◆ YOUR INSTRUCTIONS:
Output exactly those lines of the data that lie between the line containing "At what coordinates should I click to accomplish: Select" and the final line, both ends counted.
──────── AVAILABLE DATA
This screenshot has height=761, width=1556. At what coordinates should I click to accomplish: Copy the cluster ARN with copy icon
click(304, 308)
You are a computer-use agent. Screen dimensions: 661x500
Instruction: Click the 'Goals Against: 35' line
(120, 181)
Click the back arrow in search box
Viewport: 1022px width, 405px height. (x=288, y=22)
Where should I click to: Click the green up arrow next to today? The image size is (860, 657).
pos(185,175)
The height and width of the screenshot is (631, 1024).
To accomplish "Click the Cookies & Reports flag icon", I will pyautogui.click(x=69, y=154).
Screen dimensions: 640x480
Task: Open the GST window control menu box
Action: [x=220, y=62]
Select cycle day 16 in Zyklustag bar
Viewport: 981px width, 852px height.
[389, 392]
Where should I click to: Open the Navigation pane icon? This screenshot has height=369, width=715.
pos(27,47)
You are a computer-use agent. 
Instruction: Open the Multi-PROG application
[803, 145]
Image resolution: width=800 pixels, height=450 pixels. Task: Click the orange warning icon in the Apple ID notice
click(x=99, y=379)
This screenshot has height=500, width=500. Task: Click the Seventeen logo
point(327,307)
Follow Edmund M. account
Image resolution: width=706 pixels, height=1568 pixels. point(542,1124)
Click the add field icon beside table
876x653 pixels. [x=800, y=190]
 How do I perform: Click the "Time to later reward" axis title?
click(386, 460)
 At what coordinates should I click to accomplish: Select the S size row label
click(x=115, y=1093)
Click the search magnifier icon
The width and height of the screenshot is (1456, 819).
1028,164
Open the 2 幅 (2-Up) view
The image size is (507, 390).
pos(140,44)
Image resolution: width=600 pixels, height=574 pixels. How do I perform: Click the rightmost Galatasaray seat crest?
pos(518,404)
────────────────
◆ ANSWER AREA:
 At what coordinates should I click to accomplish: Select the S size row label
click(x=115, y=1093)
Click the search magnifier icon
The width and height of the screenshot is (1456, 819).
1028,164
Open the 2 幅 (2-Up) view
The image size is (507, 390).
pos(140,44)
Image resolution: width=600 pixels, height=574 pixels. How do I perform: Click the rightmost Galatasaray seat crest?
pos(518,404)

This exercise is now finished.